- Trecho para leitura -
========================================
Leite (2020) afirma que organizar os processos de ensino e de aprendizagem, para jovens e adultos com deficiência intelectual na EJA, é desafiante, pois os professores desconhecem como o desenvolvimento da aprendizagem, em estudantes com deficiência intelectual, ocorre, “seja pela lacuna na formação ou ainda pela crença na incapacidade desses estudantes” (LEITE, 2020, p. 38). Nascimento (2017, p. 124-125) acredita que: “A escola pública carece de uma reestruturação para atender os jovens e adultos com deficiência intelectual”.
Por isso, é essencial que os professores, os mediadores da ação pedagógica, compreendam a deficiência intelectual como uma condição que leva a situações particulares de aprendizagem, a partir de intervenções educacionais que estimulem o potencial desses estudantes (BUENO, 2019; DANTAS, 2012; NOGUEIRA, 2020; TASSINARI, 2019). As atividades pedagógicas, sob essa perspectiva, não devem ser reduzidas, mas adequadas às necessidades dos estudantes jovens e adultos, considerando as suas potencialidades e as oportunidades de desenvolvimento da vida adulta.
========================================
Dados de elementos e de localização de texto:
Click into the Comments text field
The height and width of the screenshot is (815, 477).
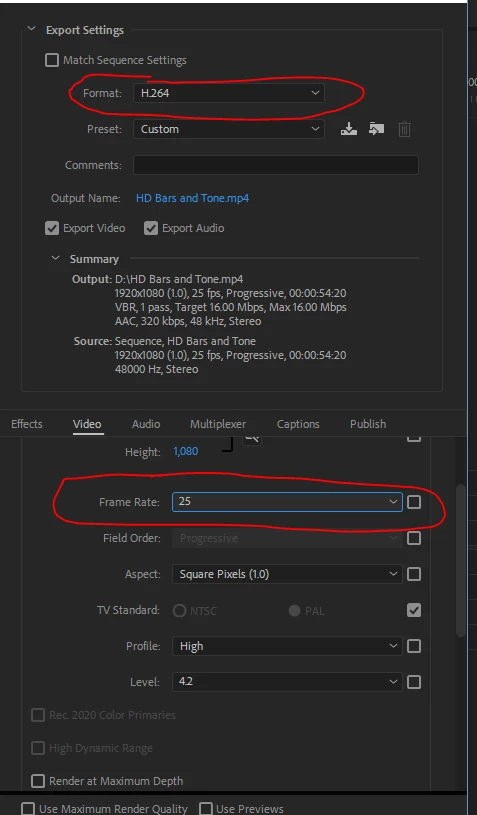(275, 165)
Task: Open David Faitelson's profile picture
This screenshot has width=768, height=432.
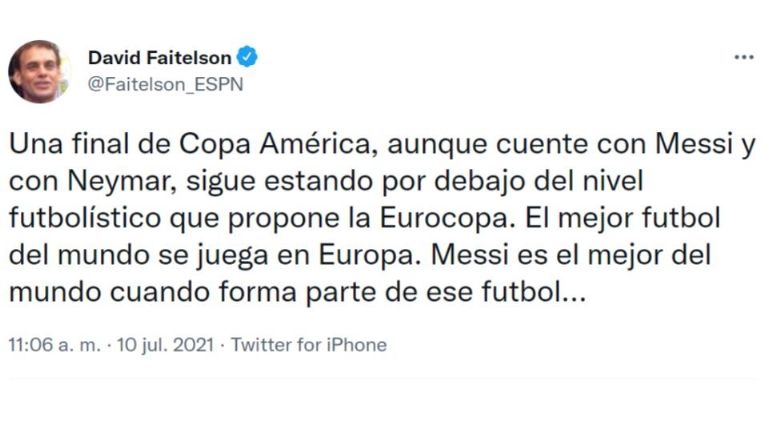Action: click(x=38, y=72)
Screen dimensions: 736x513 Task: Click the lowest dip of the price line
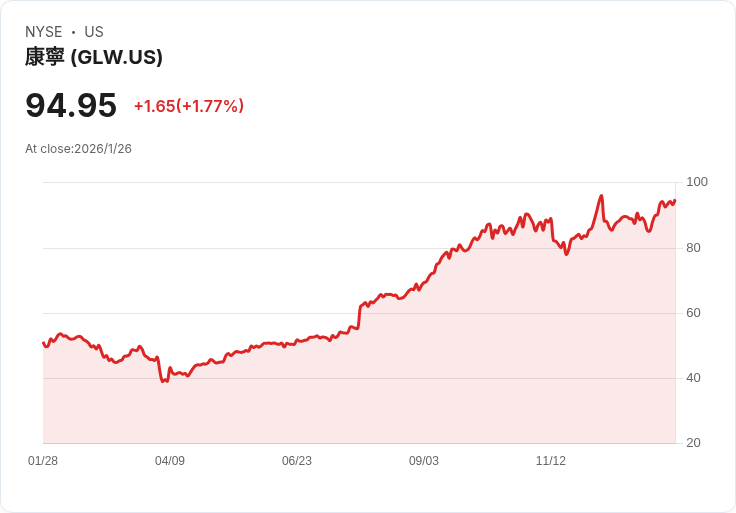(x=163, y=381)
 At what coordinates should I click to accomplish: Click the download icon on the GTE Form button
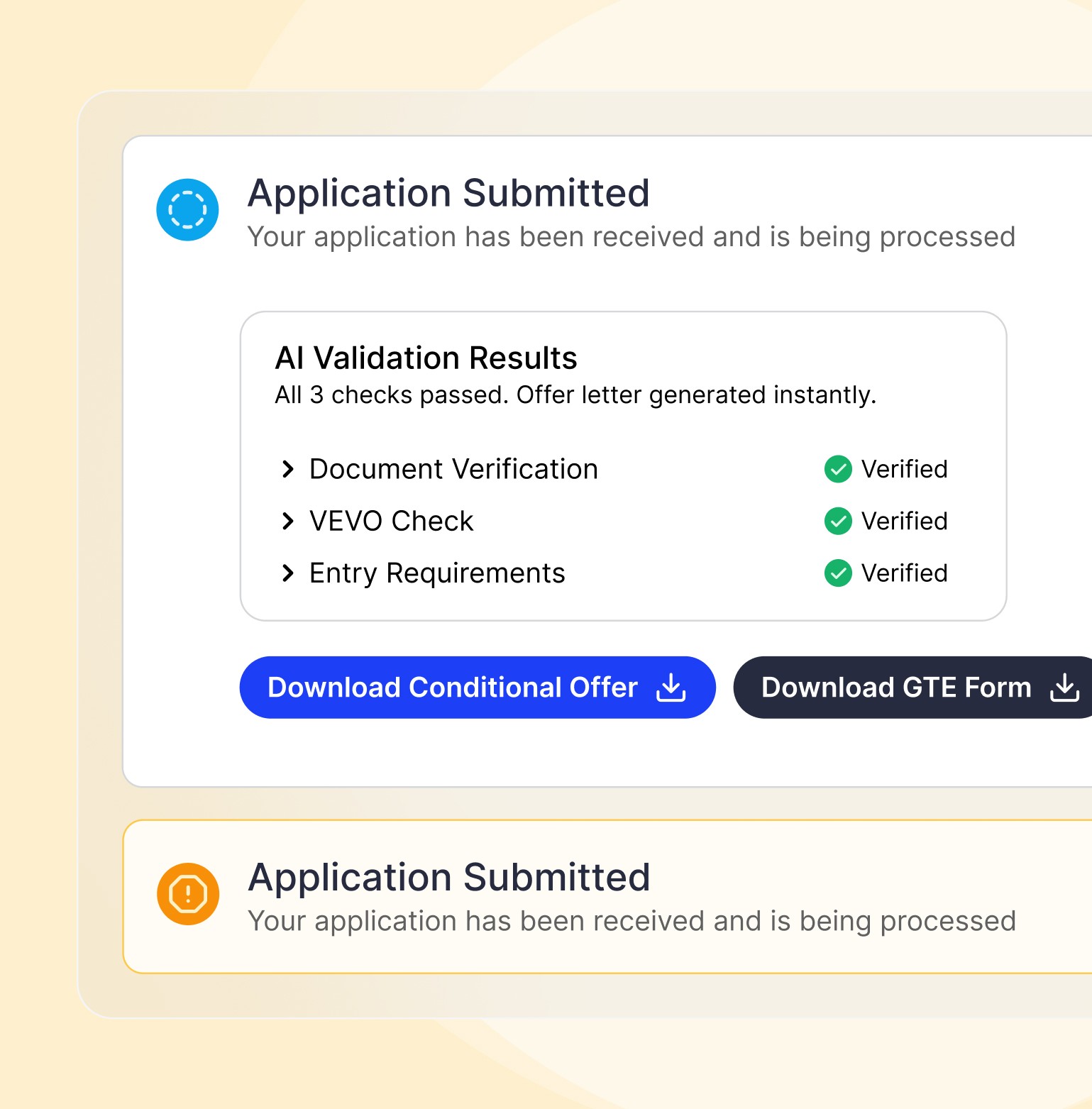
========================================
- Instruções da tarefa -
Por favor, reproduza fielmente a parte do trecho sobre a EJA que começa em "Por isso, é" e vai até "da vida adulta.", inclusive.

- Resultado final -
Por isso, é essencial que os professores, os mediadores da ação pedagógica, compreendam a deficiência intelectual como uma condição que leva a situações particulares de aprendizagem, a partir de intervenções educacionais que estimulem o potencial desses estudantes (BUENO, 2019; DANTAS, 2012; NOGUEIRA, 2020; TASSINARI, 2019). As atividades pedagógicas, sob essa perspectiva, não devem ser reduzidas, mas adequadas às necessidades dos estudantes jovens e adultos, considerando as suas potencialidades e as oportunidades de desenvolvimento da vida adulta.